Pourtant, avec une certaine ironie, André Costa dénonce déjà le début d’inquisition mis en place sur nos routes, pourtant bien plus permissif en 1981 qu’en 2020 ! Pour preuve, il ajoute avec malice « au terme de plusieurs centaine de kilomètres de route, parcourus à des moyennes horaires oscillant entre 120 et 130 km/h – essais effectués exclusivement sur le territoire du Grand Duché de Moldavie, bien entendu – j’ai noté une consommation de 21,2 l/100 km ».

Les deux forts tubes d’échappement chromés semblent un fusil à double canon. Impressionnant…

C’est vrai qu’un Ur quattro biberonne, mais il fait bien donner de l’avoine pour nourrir 200 chevaux. Surtout lorsqu’on leur demande le maximum, comme l’a fait le père Costa, sur routes ouvertes donc, mais aussi sur le circuit routier de Montlhéry. « La quattro s’installant d’emblée dans une position prestigieuse, il était intéressant d’en déterminer les possibilités sur le difficile circuit routier des 9 km de Montlhéry. Compte-tenu des défaillances de freinage, je suis parvenu à effectuer, après 5 tours d’essai, un tour en 4 mn 11s. Pour la petite histoire rappelons, à titre d’exemple, qu’une Porsche 928 tourne en 3’55, une Ferrari 308 GTB en 4,01 et une BMW 323i en 4’24 ».

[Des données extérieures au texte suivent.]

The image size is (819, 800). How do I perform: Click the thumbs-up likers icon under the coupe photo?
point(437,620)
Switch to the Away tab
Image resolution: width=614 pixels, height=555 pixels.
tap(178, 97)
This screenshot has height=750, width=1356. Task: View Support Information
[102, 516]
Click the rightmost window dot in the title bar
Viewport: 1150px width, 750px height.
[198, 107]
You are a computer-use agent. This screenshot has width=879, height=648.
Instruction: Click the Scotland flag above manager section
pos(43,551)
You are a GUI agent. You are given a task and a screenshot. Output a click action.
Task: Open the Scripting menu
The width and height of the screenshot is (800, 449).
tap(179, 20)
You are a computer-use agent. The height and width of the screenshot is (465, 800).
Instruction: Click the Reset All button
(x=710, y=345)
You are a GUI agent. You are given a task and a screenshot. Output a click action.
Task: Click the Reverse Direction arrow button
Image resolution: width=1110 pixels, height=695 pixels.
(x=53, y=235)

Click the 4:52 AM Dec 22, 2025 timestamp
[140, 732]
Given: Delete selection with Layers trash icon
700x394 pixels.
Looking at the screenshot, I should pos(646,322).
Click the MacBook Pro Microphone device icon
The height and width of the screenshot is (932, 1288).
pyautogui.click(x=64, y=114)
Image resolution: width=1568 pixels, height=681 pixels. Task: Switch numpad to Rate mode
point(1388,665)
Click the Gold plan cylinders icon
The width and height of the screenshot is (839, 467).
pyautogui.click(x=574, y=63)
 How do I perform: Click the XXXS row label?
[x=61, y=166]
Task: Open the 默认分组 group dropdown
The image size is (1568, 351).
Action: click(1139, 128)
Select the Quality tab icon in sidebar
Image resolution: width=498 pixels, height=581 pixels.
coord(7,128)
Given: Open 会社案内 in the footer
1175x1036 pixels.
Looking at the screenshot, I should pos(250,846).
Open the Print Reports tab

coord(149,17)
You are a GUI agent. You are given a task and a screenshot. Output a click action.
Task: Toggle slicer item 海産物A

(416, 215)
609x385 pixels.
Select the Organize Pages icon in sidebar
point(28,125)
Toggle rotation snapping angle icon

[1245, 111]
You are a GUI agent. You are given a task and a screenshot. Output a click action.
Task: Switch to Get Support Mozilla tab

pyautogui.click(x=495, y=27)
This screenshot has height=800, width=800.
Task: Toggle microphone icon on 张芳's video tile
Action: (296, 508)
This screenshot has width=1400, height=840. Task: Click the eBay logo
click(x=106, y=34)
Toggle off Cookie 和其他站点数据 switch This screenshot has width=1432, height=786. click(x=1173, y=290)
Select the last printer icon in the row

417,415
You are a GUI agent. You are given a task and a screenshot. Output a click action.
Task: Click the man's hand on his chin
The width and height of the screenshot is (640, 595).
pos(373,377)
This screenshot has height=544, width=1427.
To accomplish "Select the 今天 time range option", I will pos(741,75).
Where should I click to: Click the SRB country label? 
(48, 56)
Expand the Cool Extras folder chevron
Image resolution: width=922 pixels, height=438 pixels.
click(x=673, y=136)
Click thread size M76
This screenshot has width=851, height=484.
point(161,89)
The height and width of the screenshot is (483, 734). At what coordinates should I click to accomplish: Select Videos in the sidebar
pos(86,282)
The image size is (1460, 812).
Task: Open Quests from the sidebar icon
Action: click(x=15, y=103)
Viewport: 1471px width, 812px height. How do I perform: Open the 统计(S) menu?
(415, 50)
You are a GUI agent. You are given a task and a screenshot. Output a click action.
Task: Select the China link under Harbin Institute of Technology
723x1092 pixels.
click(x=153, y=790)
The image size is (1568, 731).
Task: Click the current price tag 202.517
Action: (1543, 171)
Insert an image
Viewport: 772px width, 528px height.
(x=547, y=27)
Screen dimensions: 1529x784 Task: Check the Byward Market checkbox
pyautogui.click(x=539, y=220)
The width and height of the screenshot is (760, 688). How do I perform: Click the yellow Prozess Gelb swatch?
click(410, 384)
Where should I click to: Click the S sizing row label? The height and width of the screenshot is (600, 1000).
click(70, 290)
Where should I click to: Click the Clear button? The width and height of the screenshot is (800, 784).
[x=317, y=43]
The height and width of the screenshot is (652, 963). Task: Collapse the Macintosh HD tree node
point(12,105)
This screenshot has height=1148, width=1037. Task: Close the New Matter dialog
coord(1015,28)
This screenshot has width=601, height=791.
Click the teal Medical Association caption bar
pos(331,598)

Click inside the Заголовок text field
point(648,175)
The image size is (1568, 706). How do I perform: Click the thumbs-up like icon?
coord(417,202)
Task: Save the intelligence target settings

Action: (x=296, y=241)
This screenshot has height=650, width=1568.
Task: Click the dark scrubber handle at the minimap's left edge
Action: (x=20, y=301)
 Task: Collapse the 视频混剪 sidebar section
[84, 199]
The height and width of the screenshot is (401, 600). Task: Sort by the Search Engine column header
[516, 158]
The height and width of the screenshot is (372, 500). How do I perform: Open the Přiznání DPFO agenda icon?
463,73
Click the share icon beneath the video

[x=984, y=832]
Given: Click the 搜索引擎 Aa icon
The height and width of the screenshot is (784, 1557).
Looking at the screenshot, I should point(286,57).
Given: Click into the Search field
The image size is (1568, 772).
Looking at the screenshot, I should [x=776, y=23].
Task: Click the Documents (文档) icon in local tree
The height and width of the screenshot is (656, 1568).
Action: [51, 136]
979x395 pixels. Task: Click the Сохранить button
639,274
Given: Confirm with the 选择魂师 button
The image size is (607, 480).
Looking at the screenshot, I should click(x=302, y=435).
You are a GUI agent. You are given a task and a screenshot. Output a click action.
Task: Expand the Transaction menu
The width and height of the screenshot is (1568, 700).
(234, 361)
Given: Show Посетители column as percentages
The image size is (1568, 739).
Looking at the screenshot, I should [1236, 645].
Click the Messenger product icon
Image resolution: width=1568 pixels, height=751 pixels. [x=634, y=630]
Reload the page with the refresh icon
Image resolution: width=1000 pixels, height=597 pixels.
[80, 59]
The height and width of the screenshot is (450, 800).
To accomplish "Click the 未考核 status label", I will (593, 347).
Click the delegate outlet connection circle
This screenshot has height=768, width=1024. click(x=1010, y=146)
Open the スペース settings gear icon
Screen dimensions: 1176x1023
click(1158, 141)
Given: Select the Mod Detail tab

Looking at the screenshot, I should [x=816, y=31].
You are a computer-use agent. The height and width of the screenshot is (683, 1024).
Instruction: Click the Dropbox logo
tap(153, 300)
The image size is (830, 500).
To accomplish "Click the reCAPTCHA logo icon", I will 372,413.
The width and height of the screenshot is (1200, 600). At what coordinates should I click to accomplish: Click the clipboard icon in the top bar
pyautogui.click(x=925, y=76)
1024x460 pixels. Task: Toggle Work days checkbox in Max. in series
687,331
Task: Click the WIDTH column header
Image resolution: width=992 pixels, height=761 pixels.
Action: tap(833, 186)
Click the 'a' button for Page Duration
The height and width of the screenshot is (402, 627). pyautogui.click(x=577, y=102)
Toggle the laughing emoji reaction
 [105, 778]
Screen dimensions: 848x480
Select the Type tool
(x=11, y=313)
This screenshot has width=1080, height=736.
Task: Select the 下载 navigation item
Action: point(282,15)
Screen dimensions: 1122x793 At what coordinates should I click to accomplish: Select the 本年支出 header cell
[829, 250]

Des temps véritablement « canon » sur sol sec, mais c’est encore sur revêtement glissant que la quattro fait étalage de tout son talent. Visiblement, André Costa ne s’est pas gêné pour aller jusqu’à l’autre bout du pays le vérifier sur place, dans les Alpes ! « Sur notre circuit « neige » de Serre-Chevalier, la quattro a fait montre de ses incroyables possibilités. Un véritable outil ! Sur la neige, en démarrage et à l’accélération en ligne droite – en sortie de virage par exemple – la quattro, toute question de puissance mise à part, laisse littéralement sur place toute voiture classique, cela est indiscutable ». Revers de la médaille, cette efficacité d’un autre monde a tendance, comme nous l’avons déjà déploré, à « couper » le conducteur du monde réel, au point de rendre parfois la conduite presque ennuyeuse. Un sentiment plus ou moins partagé par André Costa qui constate que « faisant feu de ses 4 roues motrices, la quattro ne donne pas le sentiment de la vitesse réelle, tant elle se montre souple et silencieuse. Vous vous croyez à 100, vous êtes déjà au-delà de 130 ».

« La quattro a tourné sur l’anneau de vitesse de Montlhéry à 209 km/h, cette performance n’étant soumise à aucune correction »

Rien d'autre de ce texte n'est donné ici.